*** Opening INFORMATION SHOWN ***

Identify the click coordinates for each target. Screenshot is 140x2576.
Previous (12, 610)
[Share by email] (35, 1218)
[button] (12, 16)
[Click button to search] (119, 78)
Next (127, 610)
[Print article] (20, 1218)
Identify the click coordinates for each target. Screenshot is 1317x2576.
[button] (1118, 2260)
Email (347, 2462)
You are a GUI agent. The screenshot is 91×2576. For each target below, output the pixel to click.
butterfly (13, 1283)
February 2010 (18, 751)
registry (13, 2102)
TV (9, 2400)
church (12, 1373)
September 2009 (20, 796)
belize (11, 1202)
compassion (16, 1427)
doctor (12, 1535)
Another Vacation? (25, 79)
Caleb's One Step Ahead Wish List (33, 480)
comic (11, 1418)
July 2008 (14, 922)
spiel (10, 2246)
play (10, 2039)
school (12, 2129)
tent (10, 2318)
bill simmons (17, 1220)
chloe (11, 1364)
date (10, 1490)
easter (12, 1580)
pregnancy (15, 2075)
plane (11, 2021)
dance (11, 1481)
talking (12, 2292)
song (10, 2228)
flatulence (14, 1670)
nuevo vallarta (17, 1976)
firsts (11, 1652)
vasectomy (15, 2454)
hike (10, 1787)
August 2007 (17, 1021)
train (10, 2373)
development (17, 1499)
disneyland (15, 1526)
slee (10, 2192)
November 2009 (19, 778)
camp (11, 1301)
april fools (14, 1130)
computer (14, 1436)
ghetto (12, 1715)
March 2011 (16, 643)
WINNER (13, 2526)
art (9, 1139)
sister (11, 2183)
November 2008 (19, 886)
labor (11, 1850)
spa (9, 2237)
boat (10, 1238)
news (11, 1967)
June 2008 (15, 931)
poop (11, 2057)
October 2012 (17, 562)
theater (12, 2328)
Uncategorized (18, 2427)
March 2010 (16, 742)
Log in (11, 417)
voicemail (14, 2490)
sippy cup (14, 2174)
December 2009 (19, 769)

*** Closing INFORMATION SHOWN ***

Make a list of all lines in the data that contain "button".

[button] (12, 16)
[Click button to search] (119, 78)
[button] (1118, 2260)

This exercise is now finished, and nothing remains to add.